I am also especially interested on the integration of Protector with the client via policies … that is going to be a really interesting part that I plan to spend some time on blogging about after I have had some time to look at it in more detail.

Stay tuned for more information soon …

Lotus Protector – The story beginns (12/28/2009)


ust a short update – I thought I could use a few days of not-so-busy-time to see what the new Lotus Protector 2.5 is all about. Since it can be downloaded as a VMWare image and thrown on a simple VMWare server, this is an ideal device for me – or at least this is the premise I started this under.

Download – unfortunately the VMWare image is only available as a self-extracting WINDOWS .exe file – since my VMWare servers are all Red Hat or CentOS I had to download that file to my PX, unpack it and then copy the files onto the Linux server. My request to Lotus (if you guys are reading) create a [xx.tar.gz] file for us Linux users please!
Especially since the first download of the 1.8 GB file would not unpack, it always failed on my at 46% so I had to download it a second time – then it worked. I personally don’t like self-extracting files, they can be a mess and are REALLY susceptible to that one bad bit in a download …
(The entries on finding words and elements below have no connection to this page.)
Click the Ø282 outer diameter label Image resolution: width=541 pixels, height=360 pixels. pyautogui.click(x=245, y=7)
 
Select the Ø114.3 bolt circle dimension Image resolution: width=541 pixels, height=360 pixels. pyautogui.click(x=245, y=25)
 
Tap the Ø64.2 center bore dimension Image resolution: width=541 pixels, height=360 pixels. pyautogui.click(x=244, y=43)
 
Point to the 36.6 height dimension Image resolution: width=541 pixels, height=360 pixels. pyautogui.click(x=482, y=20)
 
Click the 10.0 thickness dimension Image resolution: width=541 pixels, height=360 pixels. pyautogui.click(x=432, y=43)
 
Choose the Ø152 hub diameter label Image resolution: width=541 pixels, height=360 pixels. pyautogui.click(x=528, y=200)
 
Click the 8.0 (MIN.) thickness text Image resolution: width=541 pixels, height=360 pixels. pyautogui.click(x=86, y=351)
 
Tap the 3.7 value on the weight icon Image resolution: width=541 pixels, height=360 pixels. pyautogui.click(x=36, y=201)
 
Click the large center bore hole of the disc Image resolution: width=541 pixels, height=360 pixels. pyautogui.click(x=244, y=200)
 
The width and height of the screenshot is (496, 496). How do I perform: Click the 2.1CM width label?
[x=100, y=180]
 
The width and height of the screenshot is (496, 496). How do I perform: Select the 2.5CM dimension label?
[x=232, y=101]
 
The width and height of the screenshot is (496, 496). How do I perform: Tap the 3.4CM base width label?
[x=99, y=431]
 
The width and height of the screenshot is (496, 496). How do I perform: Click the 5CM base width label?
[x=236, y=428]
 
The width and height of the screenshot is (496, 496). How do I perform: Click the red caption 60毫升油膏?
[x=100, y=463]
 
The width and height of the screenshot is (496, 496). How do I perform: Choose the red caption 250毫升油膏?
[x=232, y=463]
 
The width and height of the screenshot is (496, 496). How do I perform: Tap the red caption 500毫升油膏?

Other than that, man is this easy. Throw the VMWare image into the folders your server knows about, add it and … PRESTO! I have been testing it since yesterday and it looks pretty solid. Configuration is rather easy, I did also download the documentation : Adminsitrator Guide Version 2.5 and Getting Started Guide Version 2.5 which you will both need to read to get it up and running. The configuration was so easy, I thought I must have done it wrong and skipped things as I am used to so much more to do from working with devices like IronPort etc. turns out – it is pretty easy. I am going to throw it into the mail stream later today and see how it does. I also run Symantec AV/Anti-spam on my servers so I am curious to see if they catch anything that Protector might miss.

The next step is then the integration with Domino 8.5.1 and the mail files. Flipping on a policy adds the quarantine and rules etc. for each mail user into their navigation bar on the left. I personally use eProductivity’s mail template for my personal mail file, but i will see how it does and also check with some bogus accounts and my prime testers – my kids (I like to call them my little lab-hamsters … lol).

I’ll share the outcome of my mail testing sometime by the end of the week or maybe next week, depending on how things go.

Victor

PS: Lotus Protector is free for 2 MONTHS – full functionality. If you want to test it, it is a free download and you pay nothing for 2 MONTHS. Did I stress the fact that you get full functionality for 2 MONTHS yet? If this works the way I hope it will, I can drop my Symantec premium Anti-Spam license which is quite costly. That would be NICE!